The National Automobile Dealers Association Monday reaffirmed its outlook for U.S. auto industry sales to rise 3.1 percent to 16.94 million this year, despite slightly negative gross domestic product impact early this year because of bad weather and West coast port strikes.

NADA Chief Economist Steven Szakaly, in a call with reporters, said he expects U.S. auto sales in March to hit the seasonally adjusted annual rate of 16.9 million. Sales were strong in January and February and automakers will release March sales figures on Wednesday.

“We still think this is a very positive market,” he said, adding light vehicle sales will outpace overall economic growth for the sixth year.

Szakaly said he doesn’t expect the Federal Reserve to boost interest rates until September, which will be good for “motor vehicle sales throughout the very important summer selling period.”

Szakaly said U.S. wage and income growth of at least 1.5 percent to 2 percent will be critical for continued growth in new car sales.
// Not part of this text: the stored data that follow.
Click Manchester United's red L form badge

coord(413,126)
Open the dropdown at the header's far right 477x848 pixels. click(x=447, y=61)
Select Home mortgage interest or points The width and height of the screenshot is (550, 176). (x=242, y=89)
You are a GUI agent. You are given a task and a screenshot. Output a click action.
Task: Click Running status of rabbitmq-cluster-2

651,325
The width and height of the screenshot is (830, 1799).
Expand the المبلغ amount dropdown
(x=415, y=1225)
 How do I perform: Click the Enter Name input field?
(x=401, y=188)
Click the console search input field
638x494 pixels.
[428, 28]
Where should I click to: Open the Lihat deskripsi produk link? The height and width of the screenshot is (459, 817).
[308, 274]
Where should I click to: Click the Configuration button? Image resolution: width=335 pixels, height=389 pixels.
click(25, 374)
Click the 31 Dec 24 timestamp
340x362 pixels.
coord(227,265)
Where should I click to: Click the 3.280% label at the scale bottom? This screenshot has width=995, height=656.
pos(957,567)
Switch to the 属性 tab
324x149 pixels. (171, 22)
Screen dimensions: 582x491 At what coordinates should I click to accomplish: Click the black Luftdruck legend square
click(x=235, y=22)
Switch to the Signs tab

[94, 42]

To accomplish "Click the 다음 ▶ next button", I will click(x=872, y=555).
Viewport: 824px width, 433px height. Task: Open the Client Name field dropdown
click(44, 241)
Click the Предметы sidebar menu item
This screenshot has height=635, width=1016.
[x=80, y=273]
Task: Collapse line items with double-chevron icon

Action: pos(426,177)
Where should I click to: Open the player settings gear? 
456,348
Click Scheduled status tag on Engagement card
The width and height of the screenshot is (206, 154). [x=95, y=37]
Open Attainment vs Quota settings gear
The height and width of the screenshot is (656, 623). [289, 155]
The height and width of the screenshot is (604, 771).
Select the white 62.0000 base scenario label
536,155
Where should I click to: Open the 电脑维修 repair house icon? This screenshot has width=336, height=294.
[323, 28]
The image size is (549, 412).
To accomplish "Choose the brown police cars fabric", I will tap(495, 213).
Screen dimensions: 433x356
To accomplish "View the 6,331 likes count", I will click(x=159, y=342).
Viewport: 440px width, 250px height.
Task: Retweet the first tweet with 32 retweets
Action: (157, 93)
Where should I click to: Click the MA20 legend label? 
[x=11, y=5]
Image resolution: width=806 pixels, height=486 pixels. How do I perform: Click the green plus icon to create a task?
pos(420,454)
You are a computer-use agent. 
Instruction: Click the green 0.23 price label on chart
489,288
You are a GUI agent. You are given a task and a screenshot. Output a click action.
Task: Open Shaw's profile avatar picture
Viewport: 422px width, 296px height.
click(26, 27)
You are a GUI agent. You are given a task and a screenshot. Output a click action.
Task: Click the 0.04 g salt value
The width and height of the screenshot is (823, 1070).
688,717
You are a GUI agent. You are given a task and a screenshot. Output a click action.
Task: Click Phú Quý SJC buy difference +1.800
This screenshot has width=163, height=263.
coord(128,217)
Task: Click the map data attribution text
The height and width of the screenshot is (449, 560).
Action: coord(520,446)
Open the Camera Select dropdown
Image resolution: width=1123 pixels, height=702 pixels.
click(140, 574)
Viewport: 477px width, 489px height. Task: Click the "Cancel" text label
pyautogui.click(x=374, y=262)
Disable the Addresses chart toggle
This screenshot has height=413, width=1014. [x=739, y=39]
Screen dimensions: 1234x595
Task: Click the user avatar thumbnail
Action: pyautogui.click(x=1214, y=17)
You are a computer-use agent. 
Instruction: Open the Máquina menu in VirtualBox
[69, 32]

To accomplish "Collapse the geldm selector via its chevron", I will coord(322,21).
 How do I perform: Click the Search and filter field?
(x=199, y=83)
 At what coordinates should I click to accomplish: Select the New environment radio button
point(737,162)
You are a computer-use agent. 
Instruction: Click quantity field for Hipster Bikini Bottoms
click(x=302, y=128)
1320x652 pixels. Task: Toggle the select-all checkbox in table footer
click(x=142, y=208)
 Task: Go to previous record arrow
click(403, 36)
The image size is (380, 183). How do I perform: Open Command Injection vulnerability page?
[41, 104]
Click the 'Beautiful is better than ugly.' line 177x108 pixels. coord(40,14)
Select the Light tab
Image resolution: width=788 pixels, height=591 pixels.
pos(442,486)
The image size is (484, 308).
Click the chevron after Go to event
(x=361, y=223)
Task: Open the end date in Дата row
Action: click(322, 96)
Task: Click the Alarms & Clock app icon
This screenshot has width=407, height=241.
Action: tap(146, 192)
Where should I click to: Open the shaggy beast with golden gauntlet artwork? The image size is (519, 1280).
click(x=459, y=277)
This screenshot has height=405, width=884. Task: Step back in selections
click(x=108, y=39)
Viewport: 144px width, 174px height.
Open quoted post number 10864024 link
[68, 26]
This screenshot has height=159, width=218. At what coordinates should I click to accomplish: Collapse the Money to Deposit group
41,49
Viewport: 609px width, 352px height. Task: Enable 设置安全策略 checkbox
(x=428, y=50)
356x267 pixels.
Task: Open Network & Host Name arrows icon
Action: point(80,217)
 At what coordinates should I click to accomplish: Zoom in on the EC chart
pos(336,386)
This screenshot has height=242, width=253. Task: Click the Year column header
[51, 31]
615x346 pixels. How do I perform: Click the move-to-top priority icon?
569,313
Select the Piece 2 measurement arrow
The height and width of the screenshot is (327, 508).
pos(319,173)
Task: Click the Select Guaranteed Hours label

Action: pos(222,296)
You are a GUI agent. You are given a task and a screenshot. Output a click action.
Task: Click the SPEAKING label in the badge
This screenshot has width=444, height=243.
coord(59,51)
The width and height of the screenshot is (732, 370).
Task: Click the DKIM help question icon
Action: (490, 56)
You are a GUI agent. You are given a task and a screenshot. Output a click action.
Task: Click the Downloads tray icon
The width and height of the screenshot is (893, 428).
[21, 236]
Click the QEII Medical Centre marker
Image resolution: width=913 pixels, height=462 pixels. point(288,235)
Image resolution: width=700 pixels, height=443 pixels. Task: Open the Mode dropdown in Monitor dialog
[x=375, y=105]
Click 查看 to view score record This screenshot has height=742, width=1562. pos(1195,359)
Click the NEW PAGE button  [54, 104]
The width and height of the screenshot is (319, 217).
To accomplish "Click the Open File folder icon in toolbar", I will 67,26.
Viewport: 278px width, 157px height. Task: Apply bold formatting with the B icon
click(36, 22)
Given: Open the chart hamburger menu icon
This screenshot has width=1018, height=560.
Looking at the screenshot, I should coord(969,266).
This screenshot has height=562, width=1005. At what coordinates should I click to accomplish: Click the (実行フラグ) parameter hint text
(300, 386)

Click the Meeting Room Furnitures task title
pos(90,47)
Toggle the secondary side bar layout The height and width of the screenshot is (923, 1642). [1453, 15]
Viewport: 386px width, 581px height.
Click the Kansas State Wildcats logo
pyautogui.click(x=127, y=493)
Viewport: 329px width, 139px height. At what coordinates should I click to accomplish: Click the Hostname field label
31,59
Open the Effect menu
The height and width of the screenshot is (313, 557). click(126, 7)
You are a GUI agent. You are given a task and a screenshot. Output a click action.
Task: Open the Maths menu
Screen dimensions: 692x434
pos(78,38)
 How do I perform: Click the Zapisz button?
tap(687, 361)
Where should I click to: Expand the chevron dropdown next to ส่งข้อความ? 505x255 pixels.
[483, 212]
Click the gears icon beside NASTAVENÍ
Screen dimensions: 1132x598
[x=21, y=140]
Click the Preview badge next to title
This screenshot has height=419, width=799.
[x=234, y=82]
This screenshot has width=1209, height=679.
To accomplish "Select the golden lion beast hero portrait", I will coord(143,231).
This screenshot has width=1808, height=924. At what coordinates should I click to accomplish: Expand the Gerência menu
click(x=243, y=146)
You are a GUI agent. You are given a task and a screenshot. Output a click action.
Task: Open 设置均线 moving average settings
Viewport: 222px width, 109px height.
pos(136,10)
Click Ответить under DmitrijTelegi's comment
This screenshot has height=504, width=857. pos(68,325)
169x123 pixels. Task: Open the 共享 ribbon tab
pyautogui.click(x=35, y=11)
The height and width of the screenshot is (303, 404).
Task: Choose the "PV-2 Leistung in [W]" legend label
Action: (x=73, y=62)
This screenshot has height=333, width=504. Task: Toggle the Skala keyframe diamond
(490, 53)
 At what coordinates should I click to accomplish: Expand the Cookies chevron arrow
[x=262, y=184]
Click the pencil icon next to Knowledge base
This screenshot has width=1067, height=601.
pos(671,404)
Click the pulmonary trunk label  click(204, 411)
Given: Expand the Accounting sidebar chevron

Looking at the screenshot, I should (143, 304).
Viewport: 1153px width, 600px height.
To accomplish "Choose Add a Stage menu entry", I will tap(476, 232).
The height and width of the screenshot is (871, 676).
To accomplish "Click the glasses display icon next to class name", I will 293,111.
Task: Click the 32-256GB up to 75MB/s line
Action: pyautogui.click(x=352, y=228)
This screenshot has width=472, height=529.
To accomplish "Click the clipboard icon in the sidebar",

Without it, he said, there could be negative impacts to car sales late in 2015 and in early 2016.

NADA expects light truck sales to represent 56 percent of the U.S. market this year, a few percentage points higher than last year, mostly due to lower gasoline prices, Szakaly said. He said there’s been a “tremendous boom for light trucks,” though small and midsize car sales have suffered somewhat the past few months as consumers have shifted preferences to crossovers, SUVs and trucks.

“(We have) seen the market for hybrids and electric vehicles also take a slight hit over … the last few months,” he said.

The used car market also has been strong this year, with used car prices up 3.7 percent since December, said Jonathan Banks, executive analyst for NADA Used Car Guide.

Analysts including those at NADA predict used car inventory will reach pre-recession levels by 2017, as consumers increasingly trade in leased vehicles. The high inventory level and a slowdown in growth of new car sales could cause used car prices to drop.

“We’re going to see some moderation in used car prices, but we think it’s going to be slow,” Banks said.